Some of that may be true, but the real reason is in the Oval Office, and it concerns a lack of purpose and commitment that has scared off 70 percent of the American people.
The problem Obama and his team have in convincing voters and the Congress to support his preemptory bombing of Syria is that few believe this administration is really serious about its foreign policy — and they do not see the sloppy idea of killing a few hundred or thousand people and destroying some stuff in Syria as essential to restoring American credibility in the Middle East, boxing in Iran, and creating a Third Way in Syria.
Instead, Syria over the last year has sort of been like the employer mandate, one moment absolutely essential to the survival of the country, the next a bit problematic, and so, well, let’s just forget about it for the time being.

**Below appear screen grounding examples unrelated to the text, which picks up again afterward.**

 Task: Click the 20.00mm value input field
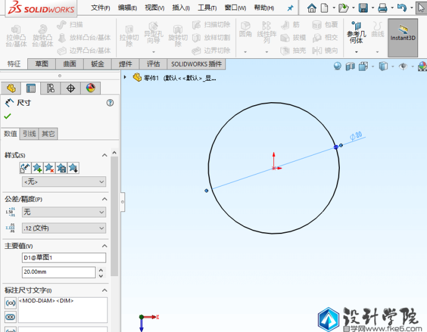pos(58,272)
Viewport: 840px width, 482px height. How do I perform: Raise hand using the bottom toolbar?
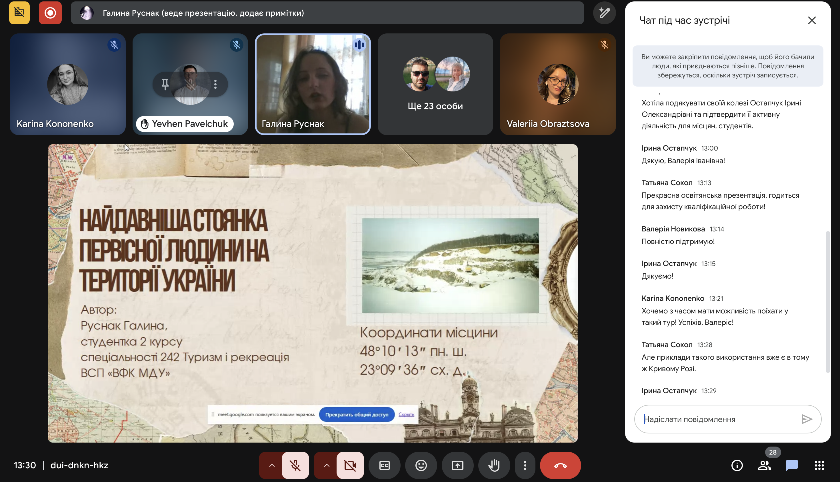coord(494,465)
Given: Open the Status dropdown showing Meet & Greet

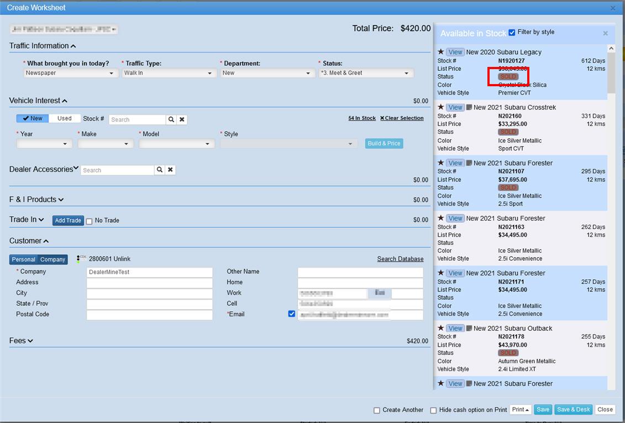Looking at the screenshot, I should pyautogui.click(x=366, y=73).
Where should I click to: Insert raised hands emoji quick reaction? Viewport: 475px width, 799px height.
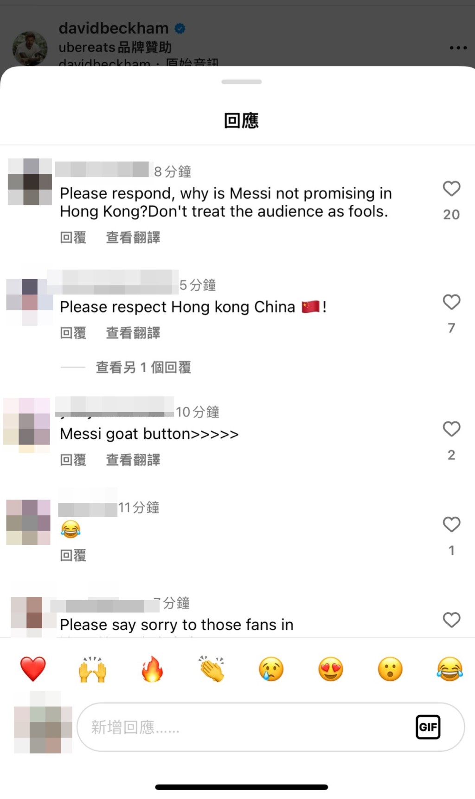click(x=92, y=669)
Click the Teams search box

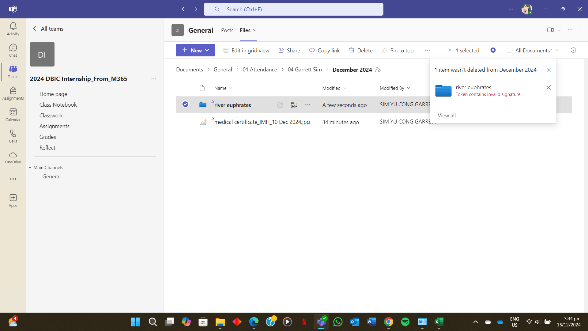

If Obama does not bomb Syria next week, in two weeks we will hear the usual recriminations between golf outings — the same old, same old blame Congress, Bush, etc. Then, in three weeks, he will be back to the next empty pontification and make-no-mistake-about-it sermon, and he will have a new war to wage on the home front against all sorts of dastardly domestic opponents before resetting abroad. Sometimes the administration’s unserious attitude is apparent in the trivial (e.g., Obama and Reggie Love playing serial hands of cards during the bin Laden raid, Obama vanishing during the long night of the Benghazi disaster, David Axelrod sneering of the Syria vote that the congressional dog is hitting the car).